BOISE, Idaho — National conversation continues to center on the Inflation Reduction Act, depending on what side of the aisle you are on you may hear very different conversations. A major question about the act, does it keep the promise of President Joe Biden, who said the act would not raise taxes on people making less than $400,000. Critics say no, supporters say yes.
For analysis on the act, KTVB spoke with Boise CPA Jeff Beebe, who operates Beebe & CO CPA Firm, he says he expects calls and questions soon from clients.
“I will this week. Once it really starts getting into the press all. I hope people start to call me,” Beebe said.
A major question he will likely get, how will the act impact taxes? Beebe explains the language in the act.
“Tax rates aren't changing as part of the Act, but there are some things for corporations, they are raising taxes which they'll end up passing through to consumers. So, while you may not be paying taxes directly, you'll be paying more for it,” Beebe said.
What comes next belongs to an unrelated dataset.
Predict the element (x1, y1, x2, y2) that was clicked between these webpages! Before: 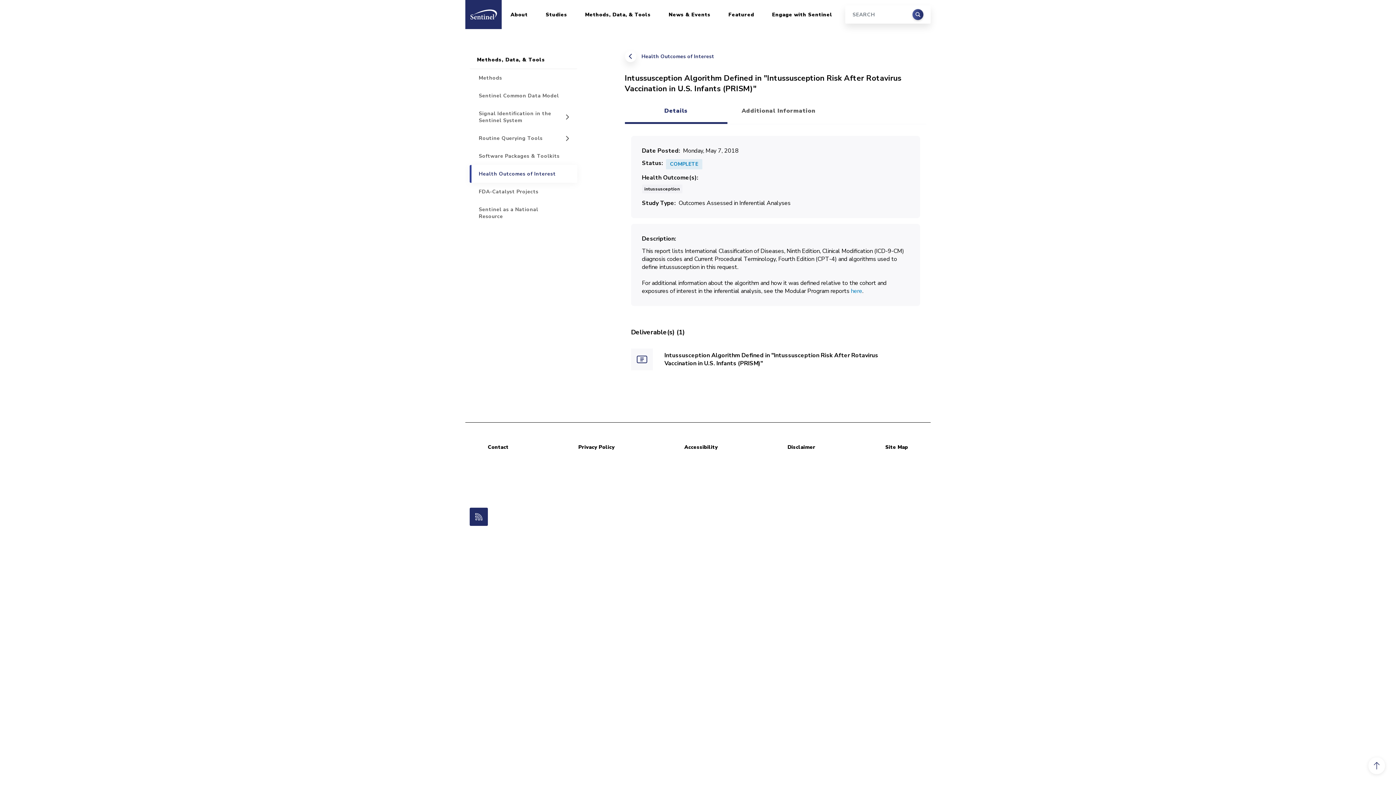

While the individual tax rates for those making less than $400,000 doesn’t change, the act does include a new 15% minimum tax on corporations that earn more than $1 billion in annual profits. The tax works to focus on some 200 U.S. companies that avoid paying the standard 21% corporate tax rate, including some companies that end up paying no taxes at all due to clever maneuvering. Experts say do not expect the major corporations to bite the bullet on paying new taxes.
“You take Amazon as an example. Very early on, Amazon didn't make any money for years, but they had a big net operating loss carryover that they've been using up now that they're profitable. But it still is an offset that was legal to use but very unpopular politically. So, it's focused on companies like that or that they're reinvesting large amounts of their income into other things that are deductions they don't want all these deductions getting away,” Beebe said “They're not going to just take a hit to the bottom line. They're going to pass that through to consumers.”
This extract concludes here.